Myers points out that energy needs have changed since the 1980s.
“Certainly, when they were looking at the area in the 1970s and the mid-’80s, they were looking for oil potential exclusively, not gas,” he said. “But we think, because of its onshore position near tidewater, and with the need for gas in North America and other areas, it may be well positioned for a liquefied natural gas project.”
The state expects to spend next year on geologic evaluations to determine the basin’s actual potential. Murkowski said the aim is to spur oil development in the area to relieve the dependence on dwindling salmon runs.
“Jobs are what it’s all about,” the governor said.
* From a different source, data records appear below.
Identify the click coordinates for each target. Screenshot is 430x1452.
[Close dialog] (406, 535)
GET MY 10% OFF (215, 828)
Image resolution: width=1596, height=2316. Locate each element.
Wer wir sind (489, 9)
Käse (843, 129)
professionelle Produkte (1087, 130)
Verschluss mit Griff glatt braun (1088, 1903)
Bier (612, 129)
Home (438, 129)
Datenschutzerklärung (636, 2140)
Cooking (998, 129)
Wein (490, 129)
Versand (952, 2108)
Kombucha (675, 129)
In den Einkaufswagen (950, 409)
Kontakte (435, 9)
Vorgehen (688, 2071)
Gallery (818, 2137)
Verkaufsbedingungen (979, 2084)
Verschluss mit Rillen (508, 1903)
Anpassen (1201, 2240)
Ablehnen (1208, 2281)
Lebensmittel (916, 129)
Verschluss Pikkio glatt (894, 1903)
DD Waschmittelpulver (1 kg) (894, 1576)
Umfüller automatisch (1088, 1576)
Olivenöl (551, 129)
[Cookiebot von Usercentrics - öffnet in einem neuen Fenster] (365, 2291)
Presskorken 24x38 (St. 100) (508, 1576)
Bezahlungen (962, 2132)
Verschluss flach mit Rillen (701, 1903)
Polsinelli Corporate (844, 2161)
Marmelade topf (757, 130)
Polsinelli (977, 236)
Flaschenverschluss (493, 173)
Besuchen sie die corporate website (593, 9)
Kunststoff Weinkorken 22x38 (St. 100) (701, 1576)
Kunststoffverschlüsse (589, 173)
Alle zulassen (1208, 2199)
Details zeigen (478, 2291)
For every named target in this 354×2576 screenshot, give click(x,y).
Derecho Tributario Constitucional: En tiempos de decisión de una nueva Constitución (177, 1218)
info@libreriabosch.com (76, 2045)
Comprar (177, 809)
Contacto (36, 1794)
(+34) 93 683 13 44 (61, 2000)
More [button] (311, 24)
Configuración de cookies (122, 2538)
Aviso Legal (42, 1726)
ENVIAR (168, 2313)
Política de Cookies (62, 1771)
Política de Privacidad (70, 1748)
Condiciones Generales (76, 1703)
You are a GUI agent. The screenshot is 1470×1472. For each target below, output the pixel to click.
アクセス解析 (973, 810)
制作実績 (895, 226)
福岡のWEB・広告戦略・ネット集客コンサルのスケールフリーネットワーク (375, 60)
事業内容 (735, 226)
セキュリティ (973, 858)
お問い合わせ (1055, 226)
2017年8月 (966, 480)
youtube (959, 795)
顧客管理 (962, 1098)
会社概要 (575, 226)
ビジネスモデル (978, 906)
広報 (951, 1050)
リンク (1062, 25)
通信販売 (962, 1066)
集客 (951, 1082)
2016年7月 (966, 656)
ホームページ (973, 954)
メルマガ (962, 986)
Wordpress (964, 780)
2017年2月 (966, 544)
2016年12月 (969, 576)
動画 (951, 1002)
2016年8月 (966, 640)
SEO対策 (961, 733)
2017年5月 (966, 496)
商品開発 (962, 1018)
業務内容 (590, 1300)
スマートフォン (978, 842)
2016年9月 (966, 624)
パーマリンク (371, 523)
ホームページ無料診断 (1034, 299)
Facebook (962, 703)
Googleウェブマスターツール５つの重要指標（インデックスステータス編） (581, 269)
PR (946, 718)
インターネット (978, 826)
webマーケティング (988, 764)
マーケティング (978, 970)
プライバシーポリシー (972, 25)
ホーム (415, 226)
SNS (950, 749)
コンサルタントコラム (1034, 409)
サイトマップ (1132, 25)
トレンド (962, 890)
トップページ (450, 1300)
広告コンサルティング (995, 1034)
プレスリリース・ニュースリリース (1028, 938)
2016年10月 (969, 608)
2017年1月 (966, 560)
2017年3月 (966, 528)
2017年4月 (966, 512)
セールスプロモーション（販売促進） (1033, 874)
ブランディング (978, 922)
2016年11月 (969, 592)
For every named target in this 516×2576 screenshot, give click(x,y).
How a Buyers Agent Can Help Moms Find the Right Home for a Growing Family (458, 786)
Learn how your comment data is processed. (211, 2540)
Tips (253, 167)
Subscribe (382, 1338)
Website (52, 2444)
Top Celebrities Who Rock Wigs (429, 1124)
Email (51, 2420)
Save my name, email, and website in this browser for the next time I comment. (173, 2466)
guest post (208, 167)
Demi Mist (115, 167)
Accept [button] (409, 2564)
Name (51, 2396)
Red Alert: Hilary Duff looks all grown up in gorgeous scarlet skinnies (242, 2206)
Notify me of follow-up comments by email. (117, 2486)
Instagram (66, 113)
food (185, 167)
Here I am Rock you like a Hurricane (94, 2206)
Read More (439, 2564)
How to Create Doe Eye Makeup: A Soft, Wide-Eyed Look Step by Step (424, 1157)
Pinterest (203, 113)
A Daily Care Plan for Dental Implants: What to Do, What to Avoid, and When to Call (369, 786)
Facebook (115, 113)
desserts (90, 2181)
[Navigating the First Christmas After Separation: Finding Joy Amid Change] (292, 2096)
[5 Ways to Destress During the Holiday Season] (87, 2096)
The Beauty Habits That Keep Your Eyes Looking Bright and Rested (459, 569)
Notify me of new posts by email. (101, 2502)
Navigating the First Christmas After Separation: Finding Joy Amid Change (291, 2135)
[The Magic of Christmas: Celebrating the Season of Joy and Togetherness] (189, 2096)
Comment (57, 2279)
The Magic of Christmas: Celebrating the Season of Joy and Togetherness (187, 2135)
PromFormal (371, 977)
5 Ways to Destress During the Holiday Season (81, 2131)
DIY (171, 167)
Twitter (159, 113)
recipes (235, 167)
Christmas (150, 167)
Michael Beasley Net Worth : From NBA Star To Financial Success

A number of obstacles could dampen enthusiasm for a Bristol Bay leasing program. A state best interest finding is not complete. And the state is negotiating with the Bristol Bay Native Corp. on royalties for the oil and gas. President must make decision to remove OCS ban One provision of the agreement between the state and Bristol Bay calls for cooperation between the two entities on convincing the federal government to re-open federal offshore oil and gas prospects in the region to exploration. OCS 92 is currently under a development moratorium. The federal Minerals Management Service will not revisit it until 2011. MMS spokeswoman Robin Cacy said if the state of Alaska and Alaska’s Congressional delegation petition the Interior Department to remove the moratorium, then Interior would consider it and make a recommendation to the president.
The president would have to rescind the executive order which put the moratorium in place, and Congress would have to remove language from the Interior budget bill that stops funding for new leasing activity in the area under moratorium.
“This is not a departmental decision. This is a presidential decision,” Cacy said.
According to Murkowski, there’s reason to believe that if the strength of support for Bristol Bay leasing is such “we could administratively lift that moratorium.”
Cacy said the MMS’s next five-year program does not go into effect until 2007. Even if all the federal conditions were met in lifting the moratorium, Bristol Bay oil and gas will not be available any time soon.